• **Task requirements**
Exact copy, pictures excluded: print the lines from the one with "Click the car's front headlight" through the final line of the records.

• **Data for review**
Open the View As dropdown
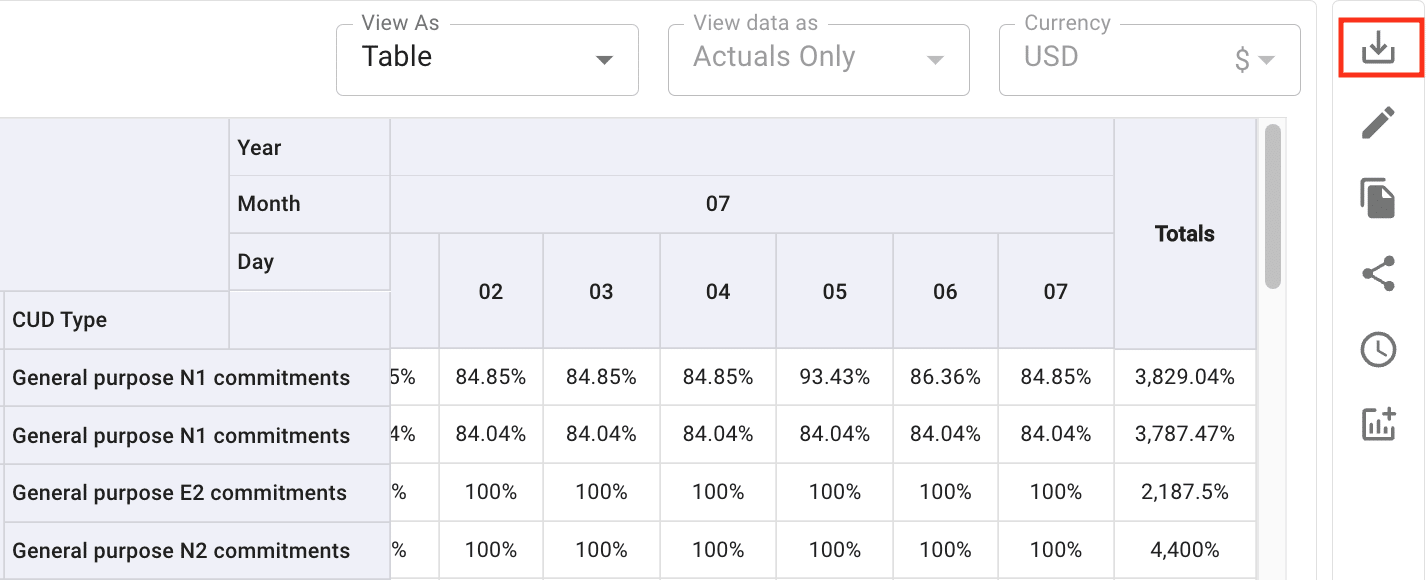The image size is (1428, 580). [x=487, y=60]
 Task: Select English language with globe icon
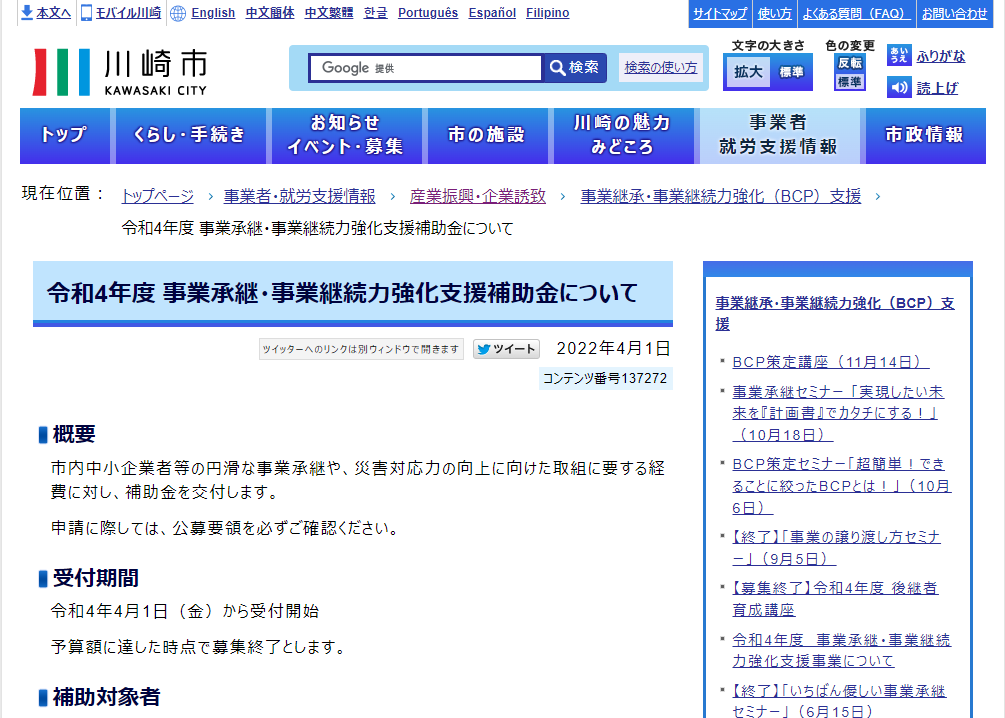[x=203, y=13]
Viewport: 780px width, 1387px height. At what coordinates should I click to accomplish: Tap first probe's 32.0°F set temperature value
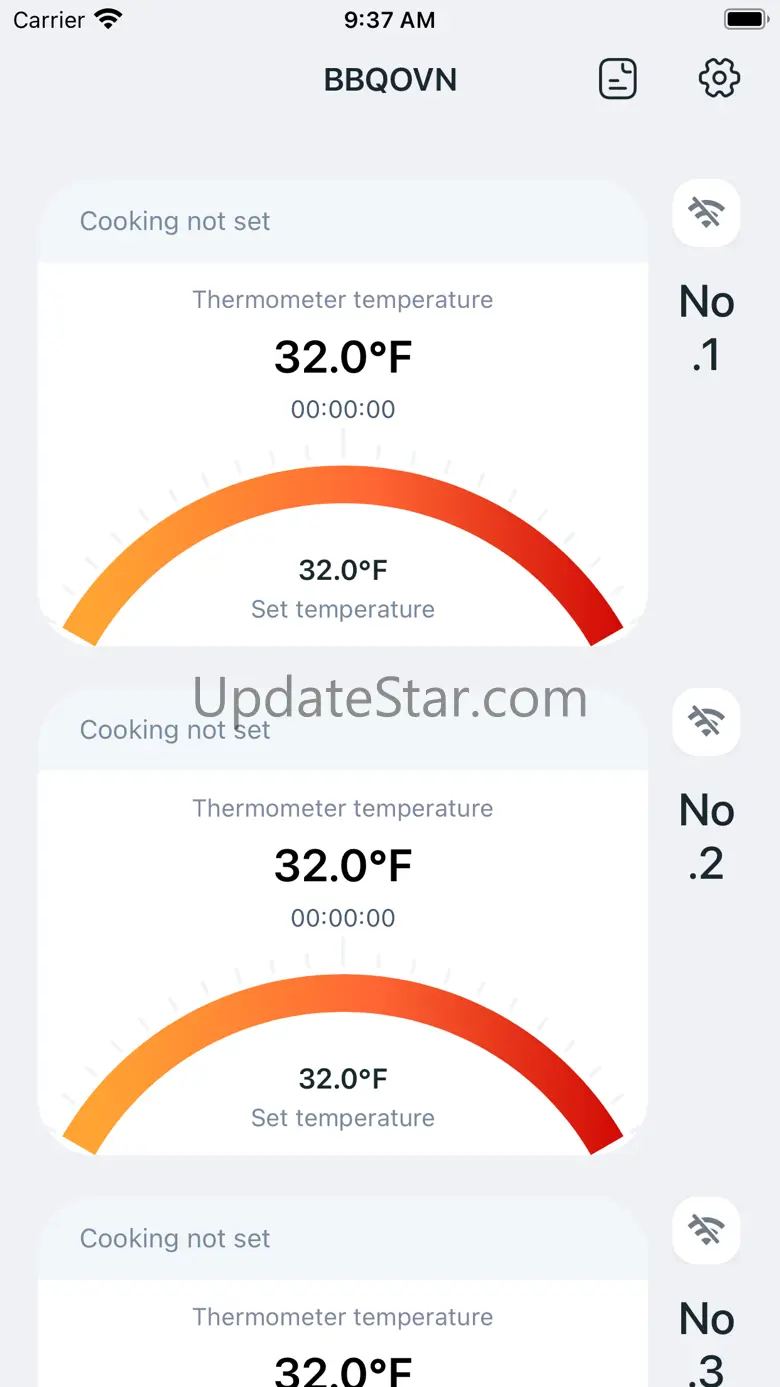pyautogui.click(x=343, y=570)
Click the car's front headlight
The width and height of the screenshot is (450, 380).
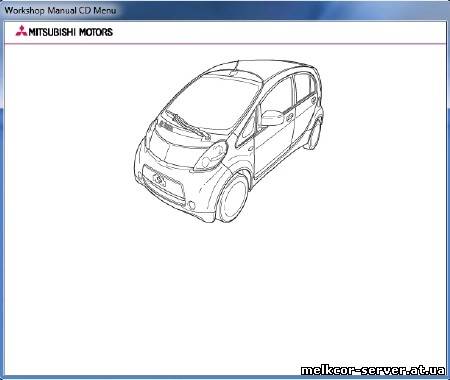coord(211,156)
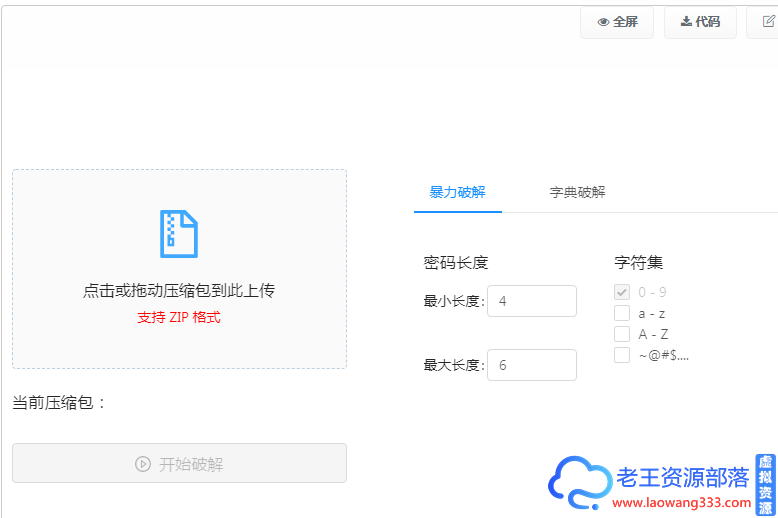Click the ZIP file icon in the upload area
Image resolution: width=778 pixels, height=518 pixels.
(179, 234)
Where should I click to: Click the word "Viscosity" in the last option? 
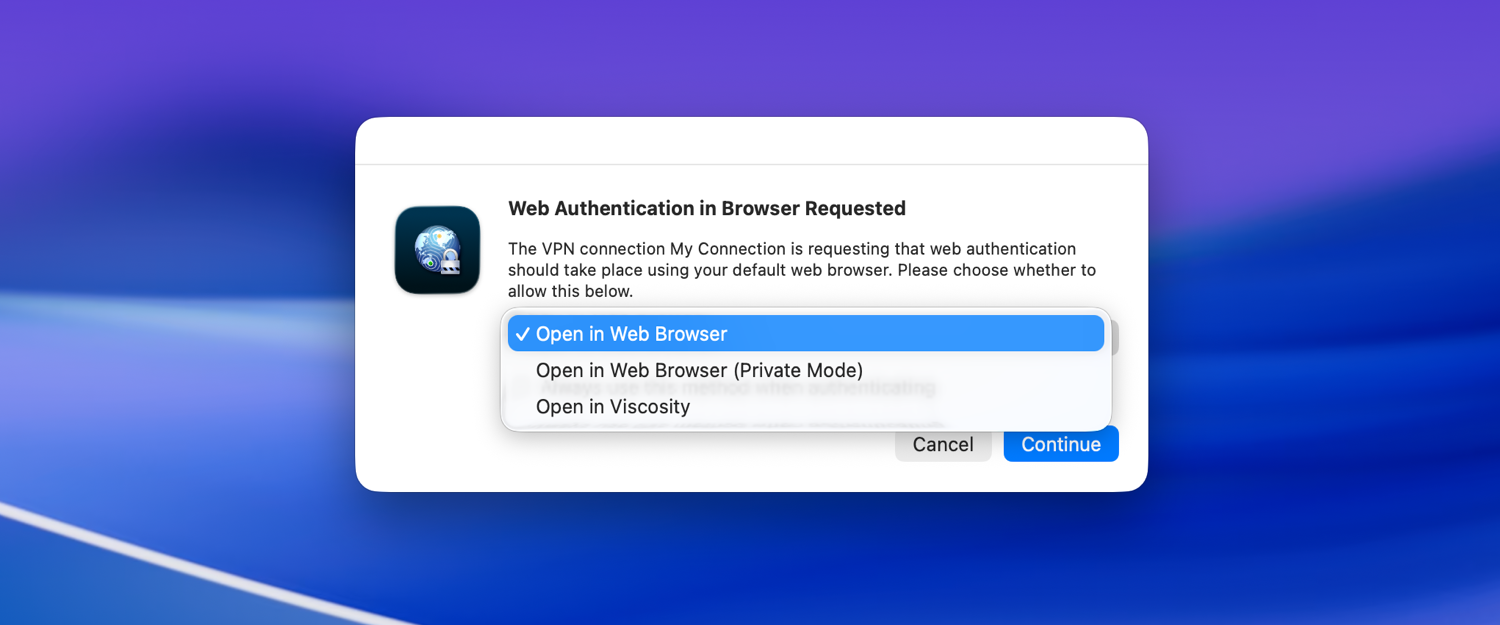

• **Task result**
Click the car's front headlight
The width and height of the screenshot is (450, 380).
coord(211,156)
Click the ZIP file icon in the upload area
Image resolution: width=778 pixels, height=518 pixels.
(179, 234)
Where should I click to: Click the word "Viscosity" in the last option? 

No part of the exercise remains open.